→ **Selected excerpt**
# Looking for a Remington Model 1100 in 16 gauge



## LostLouisianian (Oct 11, 2010)

If anyone hears about a Remington 1100 in 16 gauge for sale or just the barrel for that gun please let me know. I have one that's 50 years old and is a cherished possession but I don't want to put steel shot through my original barrel for it. Ideally I would like a barrel with screw in chokes but am willing to consider purchasing a whole used gun in order to get a barrel.


----------



## Dunkem (May 8, 2012)

I have been thinking maybe I could do the same with my Savage 16 auto model 755 its only 60 years old. Shoots lead great, but am afraid to put steel in it.


----------



## BPturkeys (Sep 13, 2007)

I had an older 870 with a full choke and was faced with the same problem. I had a smith simply open it slightly to improved modified choke. It now can handle lead with near full choke patterns and also safely handle steel with normal full choke patterns. The gun looks, shoots and feels original. I am well pleased with the results.
Here is the info for a very good shotgun smith here in the Salt Lake area. www.mcknightsgunsmithing.net


----------



## LostLouisianian (Oct 11, 2010)

BPturkeys said:


> I had an older 870 with a full choke and was faced with the same problem. I had a smith simply open it slightly to improved modified choke. It now can handle lead with near full choke patterns and also safely handle steel with normal full choke patterns. The gun looks, shoots and feels original. I am well pleased with the results.
> Here is the info for a very good shotgun smith here in the Salt Lake area. www.mcknightsgunsmithing.net


Yep I know McKnight I use him for all my shotty needs. Mine is actually ok to shoot steel thru because it's a modified choke already but I just can't make myself to it to my original barrel.


----------



## BPturkeys (Sep 13, 2007)

with modern buffered ammo now days your 16g would eat steel shot with no problem. Use and enjoy. Not that I am suggesting this, but I have an 870 12g...not the one I had modified...that had a 30" full choke barrel (didn't all the old ones come that way). A friend of mine stuck his barrel in the mud and ruptured the first 4 inches of his barrel. I bought the barrel off him and had a smith trim it to 24" and install tubes. To this day it is by far my most favorite, go-to shotgun.


----------



## Packout (Nov 20, 2007)

→ **Data extract**
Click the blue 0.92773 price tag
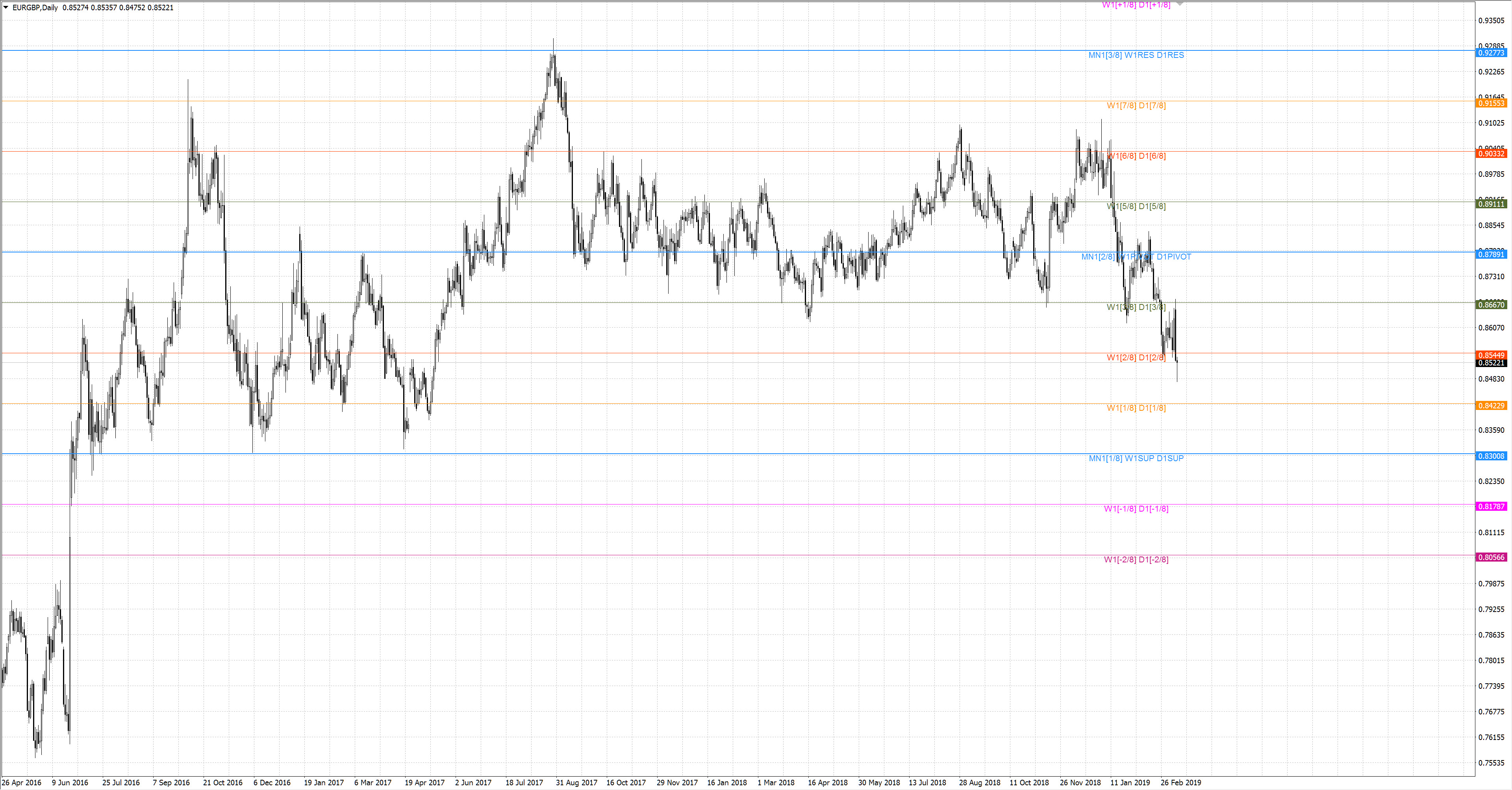click(1491, 53)
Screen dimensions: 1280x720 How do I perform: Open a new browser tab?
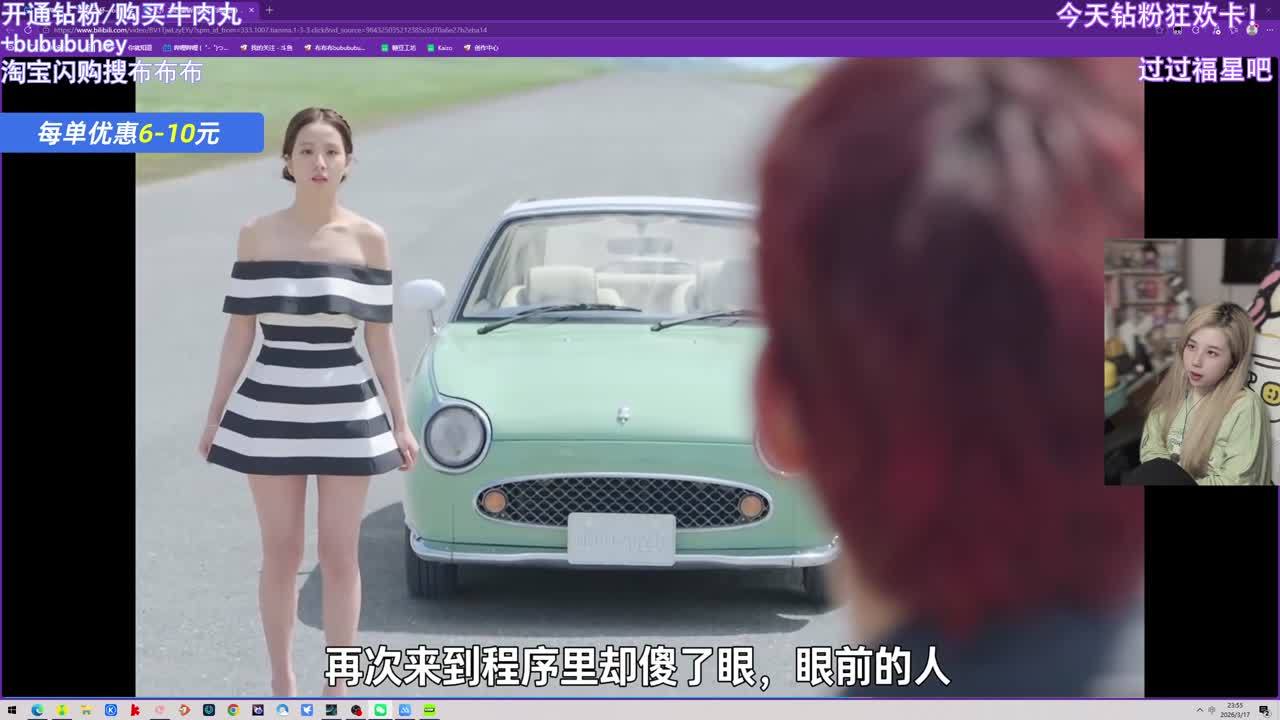(269, 10)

→ **Written problem A**
Reproduce verbatim the passage of the forum thread on the 16-gauge Remington 1100 that opens with the words "Yep I know McKnight" and closes with "favorite, go-to shotgun.".
→ **Written problem B**
Resume the forum thread on the 16-gauge Remington 1100 from the point at which it stops, in the same style as the earlier posts.

→ **Output A**
Yep I know McKnight I use him for all my shotty needs. Mine is actually ok to shoot steel thru because it's a modified choke already but I just can't make myself to it to my original barrel.


----------



## BPturkeys (Sep 13, 2007)

with modern buffered ammo now days your 16g would eat steel shot with no problem. Use and enjoy. Not that I am suggesting this, but I have an 870 12g...not the one I had modified...that had a 30" full choke barrel (didn't all the old ones come that way). A friend of mine stuck his barrel in the mud and ruptured the first 4 inches of his barrel. I bought the barrel off him and had a smith trim it to 24" and install tubes. To this day it is by far my most favorite, go-to shotgun.

→ **Output B**
These guys say they have a replacement barrel in stock.

http://www.barrelexchange.com/srch_1.cfm?manuf=Remington&ga=16+ga.&Submit=Search


----------



## BPturkeys (Sep 13, 2007)

Holy H*** $400 bucks. I think I'll start watching the shops for old 16's, there's money to be made just selling the barrels


----------



## LostLouisianian (Oct 11, 2010)

Packout said:


> These guys say they have a replacement barrel in stock.
> 
> http://www.barrelexchange.com/srch_1.cfm?manuf=Remington&ga=16+ga.&Submit=Search


Yeah that's why I am considering a full gun, that's redonkulous for a barrel only. I remember when he had those for half that price a couple of years ago.


----------



## LostLouisianian (Oct 11, 2010)

BPturkeys said:


> with modern buffered ammo now days your 16g would eat steel shot with no problem. Use and enjoy. Not that I am suggesting this, but I have an 870 12g...not the one I had modified...that had a 30" full choke barrel (didn't all the old ones come that way). A friend of mine stuck his barrel in the mud and ruptured the first 4 inches of his barrel. I bought the barrel off him and had a smith trim it to 24" and install tubes. To this day it is by far my most favorite, go-to shotgun.


I know it will take the steel shot with being modified but I just can't make myself do it to my original barrel.


----------



## BPturkeys (Sep 13, 2007)

I guess what I was suggesting is that you may look for a damaged barrel and let Karl do his stuff. Try asking gunsmiths for damaged barrels, should be a lot cheaper even after being re-worked.


----------



## LostLouisianian (Oct 11, 2010)

Great idea. Never thought of that!!!!


----------



## CPAjeff (Dec 20, 2014)

There are 3 of them listed on the site below:

http://www.gunbroker.com/Semi-Auto-Shotguns/BI.aspx?Keywords=remington+1100&g=300003

Thank goodness Les Miles is safe for one more year, that guy is a class act! Geaux Tigers.


----------



## LostLouisianian (Oct 11, 2010)

CPAjeff said:


> There are 3 of them listed on the site below:
> 
> http://www.gunbroker.com/Semi-Auto-Shotguns/BI.aspx?Keywords=remington+1100&g=300003
> 
> Thank goodness Les Miles is safe for one more year, that guy is a class act! Geaux Tigers.


Thanks CPA, I am going to watch that new one...not a bad deal with no reserve...brand new in box...Yikes I hope it stays low....but I bet it ends up going for over 600


----------



## LostLouisianian (Oct 11, 2010)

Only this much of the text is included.